Many companies collect data from us, such as date of birth and residential data. Also, websites store our purchases and/or or your preferences. Those companies can store that data, share it with others, and use them for offers.
As of May 25th 2018, the rules become much stricter. From then on, the General Data Protection Regulation (GDPR) will be effective. This applies throughout the EU. If companies fail to comply, they may face penalties.
Large Impact
The new rules involve far more than 'adjusting the privacy policy on the website'. All kinds of technical measures must be taken, such as adapting IT systems and security.

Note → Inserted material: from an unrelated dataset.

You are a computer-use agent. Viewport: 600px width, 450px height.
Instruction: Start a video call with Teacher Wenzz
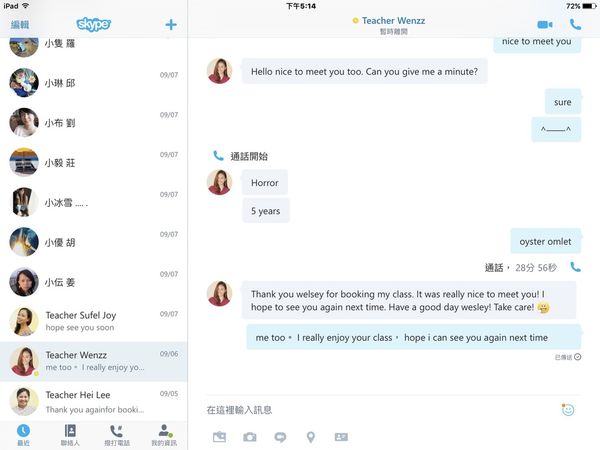pos(545,25)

Companies must, according to the new rules, accurately chart what they do with data, and citizens get more rights. For example, companies are obliged to inform individuals better and more easily and to request separate permission for using their customers data. Also, companies are required to report to the authorities within 72 hours after a data leak. Ultimately, all these measurements must lead to greater control over the huge data economy in which companies like Google, Facebook and Amazon have enormous amounts of power.
Summary of the New Rules
- The obligation to register all processing activities of personal data;
- The obligation to draft internal privacy policy;
- The execution of the Privacy Impact Assessments (PIAs) for risky processing of personal data;
- To implement the new rights of the parties concerned: the right to limit processing of personal data and the right to portability of data;
- More detailed obligations regarding data processing agreements;
- The implementation of privacy by design and privacy by default as part of the already existing obligation to data minimisation;
- An extension of the category of special personal data: genetic data and biometric data - the processing of these personal data is subject to stricter rules;
- An increased of limits of fines (EUR 20 million or - for companies - 4% of the total worldwide annual turnover in the previous financial year)
- An extension of the already mandatory data sheets for all European Member States;
- In certain cases, it is mandatory to appoint a Data Protection Officer.
A whole lot of work to implement. For big companies manageable, but how about the small companies, those with a few employees? Small retail shops, small consultancy companies. In the Netherlands we have more than 700.000 single person companies, freelancers in a total of about 6,5M citizens eligible for work.
Considerations
Though many of the EU rulings are already applicable in the Netherlands for some time, no real big negative events happened. But since we are just at the start of digital crime, the future may look differently.
I support the rulings in general, since the individuals MUST be certain their data is protected and not abused and to me it is unthinkable to have no ruling for those who store and manages 3rd party individuals data and leave all the responsibilities with the individuals to identify which parties they can trust with their data and which not.
However, these type of ruling will make it much harder for small companies to manage their risks. Also, with this type of rulings we getting further into centralised control, rather than the road to lesser centralised control and more local community type of agreements.